**ФРАГМЕНТ ТЕКСТА**
━━━━━━

Тем не менее, несмотря на редкие удачные работы, скульптура возвращает себе место на первом плане художественной сцены только благодаря Родену. Это хорошо видно из текста Рильке, который, напомним, работал некоторое время секретарем скульптора. Чарующая книга «Огюст Роден», выпущенная в 1903 году, может показаться слишком литературной, но богатство ее состоит в терпеливом наблюдении и глубоком анализе искусства Родена, которое автор рассматривает в длительной исторической перспективе.

Язык скульптуры — тело. <…> И это тело могло быть не менее прекрасным, чем тело античности, оно должно было быть еще прекраснее. Дольше на два тысячелетия жизнь держала его в своих руках, работала над ним, прислушивалась к нему, шлифовала его день и ночь. Живопись грезила об этом теле, украшала его светом, пронизывала его сумраком, окружала его всяческой нежностью и восхищением, притрагивалась к нему, словно к лепестку цветка, отдавалась ему, словно волне морской, а скульптура, его обладательница, все еще не знала его[194].

━━━━━━

**ФРАГМЕНТ ДАННЫХ**

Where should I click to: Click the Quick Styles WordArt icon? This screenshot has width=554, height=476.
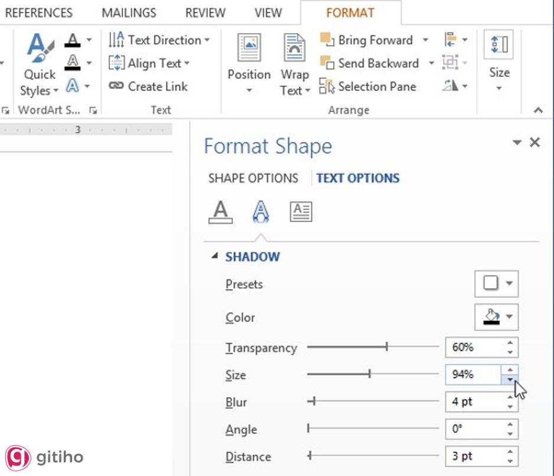coord(40,65)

━━━━━━

**ЗАДАНИЯ**
**1)** В каком году вышла книга «Огюст Роден», согласно тексту о Родене?
**2)** Перепишите часть текста о Родене между словами «Язык скульптуры —» и «не знала его[194].» включительно, заменив «Живопись» на «Графика».

**ОТВЕТЫ К ЗАДАНИЯМ**
**1)** В 1903 году.

**2)**
Язык скульптуры — тело. <…> И это тело могло быть не менее прекрасным, чем тело античности, оно должно было быть еще прекраснее. Дольше на два тысячелетия жизнь держала его в своих руках, работала над ним, прислушивалась к нему, шлифовала его день и ночь. Графика грезила об этом теле, украшала его светом, пронизывала его сумраком, окружала его всяческой нежностью и восхищением, притрагивалась к нему, словно к лепестку цветка, отдавалась ему, словно волне морской, а скульптура, его обладательница, все еще не знала его[194].